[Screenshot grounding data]
::::
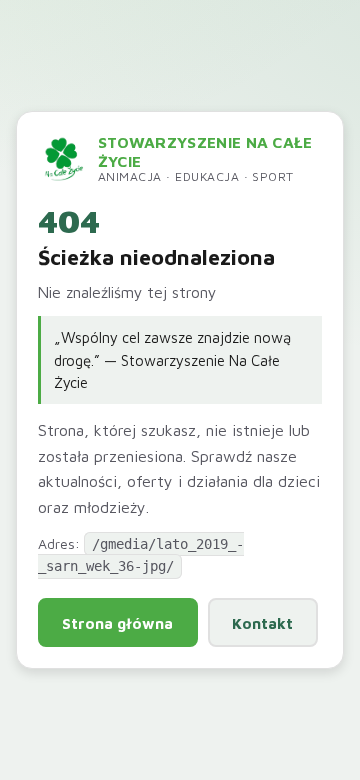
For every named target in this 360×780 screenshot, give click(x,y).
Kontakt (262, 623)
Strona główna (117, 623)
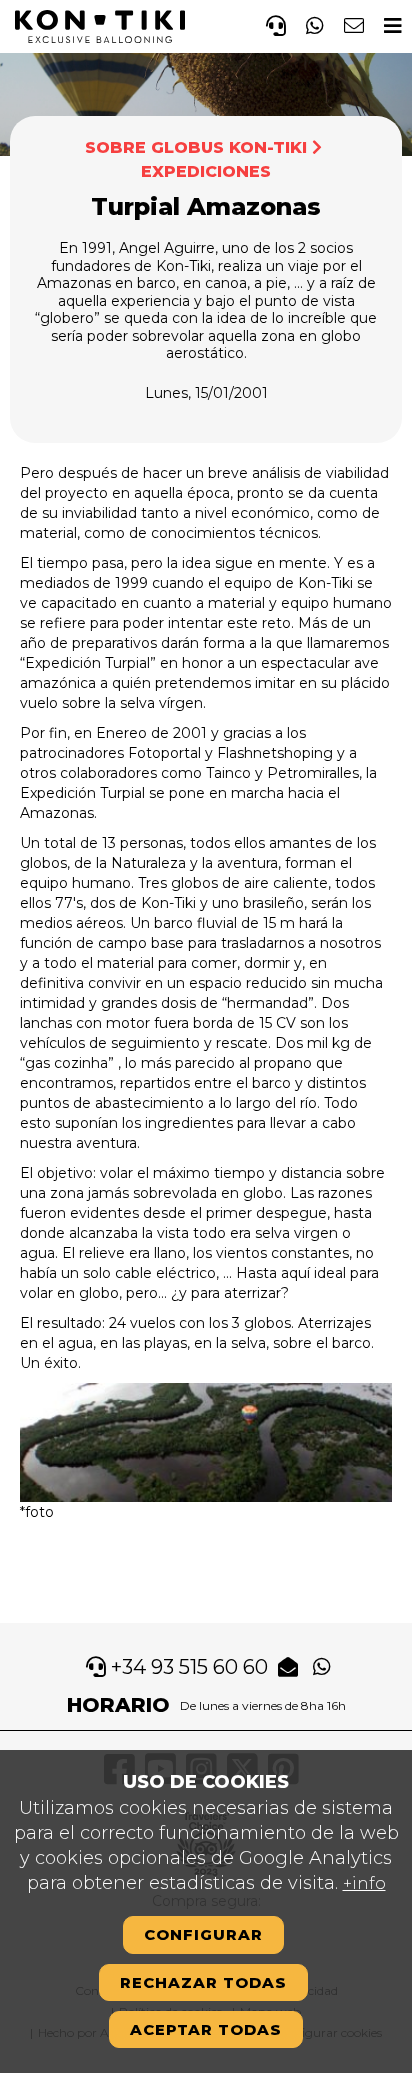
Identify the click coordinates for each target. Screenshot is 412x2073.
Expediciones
::::
== Task brief ==
In the entries above, find the line containing "Strona główna (117, 623)", then please retype it and every line after it through the last, exactly as written, omitting pictures.

== Exercise response ==
Strona główna (117, 623)
Identify the click coordinates for each target. Screenshot is 412x2073.
Expediciones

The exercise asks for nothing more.